Park Slope native Ned Vizzini is the author of four books including It’s Kind of a Funny Story, which was made into a movie starring Zach Galafianakis two years ago by the directors of Half Nelson. His latest novel, The Other Normals, about a role playing game made real (sort of), was released today by Balzer + Bray. He’s also a writer for ABC’s Last Resort and MTV’s Teen Wolf. (He is also sometimes a contributor to this magazine.) We spoke to him on Gchat—just like the kids do these days!—about what percentage of his books are real and who writes the best hate mail.
lmag: Though you live on the West Coast, Brooklyn and New York City are still your settings of choice. How does your hometown inspire your writing process?
nedvizzini: I think you have to live in a city for more than two and a half years to set a story there. I also haven’t experienced growing up in Los Angeles—a particular experience that involves car accidents.
One thing that I loved about growing up in Brooklyn was that once I could ride the subway, it was a world of strange possibilities. I could see people vomiting or making out at any time. That atmosphere of being amid the unexpected is good for a book.
lmag: So the unexpected was a big part of your understanding of New York, and it certainly features in The Other Normals.
Would you say this book draws on much from your personal life?
(apart from the inter-dimensional travel)
nedvizzini: I always had this fantasy in New York that the subway doors would open and I would be in a jungle or a forest. It never happened so I had to make it happen. I’d say the book is 50% real life, 50% based on things that actually happened to me in high school and summer camp. That’s more inventive than my other books. They are 85%, 65%, and 95% real, respectively.

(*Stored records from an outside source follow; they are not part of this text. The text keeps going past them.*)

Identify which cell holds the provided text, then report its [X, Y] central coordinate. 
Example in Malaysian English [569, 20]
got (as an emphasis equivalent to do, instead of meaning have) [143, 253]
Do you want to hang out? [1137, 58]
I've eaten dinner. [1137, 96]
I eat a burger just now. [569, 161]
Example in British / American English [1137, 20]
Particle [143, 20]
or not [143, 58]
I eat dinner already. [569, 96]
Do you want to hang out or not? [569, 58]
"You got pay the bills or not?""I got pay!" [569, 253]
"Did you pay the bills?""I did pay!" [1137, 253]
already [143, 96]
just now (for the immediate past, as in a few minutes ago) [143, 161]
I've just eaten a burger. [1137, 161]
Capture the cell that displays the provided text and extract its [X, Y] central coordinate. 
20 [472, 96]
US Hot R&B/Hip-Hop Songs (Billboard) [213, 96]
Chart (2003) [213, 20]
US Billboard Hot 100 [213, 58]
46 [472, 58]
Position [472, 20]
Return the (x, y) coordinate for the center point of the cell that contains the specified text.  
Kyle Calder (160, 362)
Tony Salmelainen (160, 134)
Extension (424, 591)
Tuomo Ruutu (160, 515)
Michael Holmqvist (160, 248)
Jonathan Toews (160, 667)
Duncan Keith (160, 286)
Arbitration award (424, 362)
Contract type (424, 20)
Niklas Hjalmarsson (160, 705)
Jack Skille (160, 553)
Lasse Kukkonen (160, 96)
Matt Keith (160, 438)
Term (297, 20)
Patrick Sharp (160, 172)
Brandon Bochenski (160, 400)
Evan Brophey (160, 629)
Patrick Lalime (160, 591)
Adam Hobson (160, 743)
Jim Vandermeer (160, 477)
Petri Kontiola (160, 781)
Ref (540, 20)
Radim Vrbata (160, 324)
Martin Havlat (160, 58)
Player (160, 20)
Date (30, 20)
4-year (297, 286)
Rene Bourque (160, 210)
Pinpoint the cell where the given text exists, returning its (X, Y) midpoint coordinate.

lmag: Ha! You sound like you had that calculation worked out beforehand.
nedvizzini: I did.
It’s Kind of a Funny Story is 85% true. Be More Chill is 65% true. Teen Angst? Naaah… is nonfiction, so it better be 95% true.
lmag: So if The Other Normals is 50/50, were you really a D&D player as a high schooler, or was that the other 50 percent?
nedvizzini: I was a D&D player in high school, of sorts. I had the exact situation as Perry, the hero, does in the book. I had all the D&D books but I never had anyone to play with—or when we did play, it was always like two hours of making characters and then somebody’s mom called and we had to go home. But I LOVED those guidebooks and I LOVED making characters. It was like a drug for me.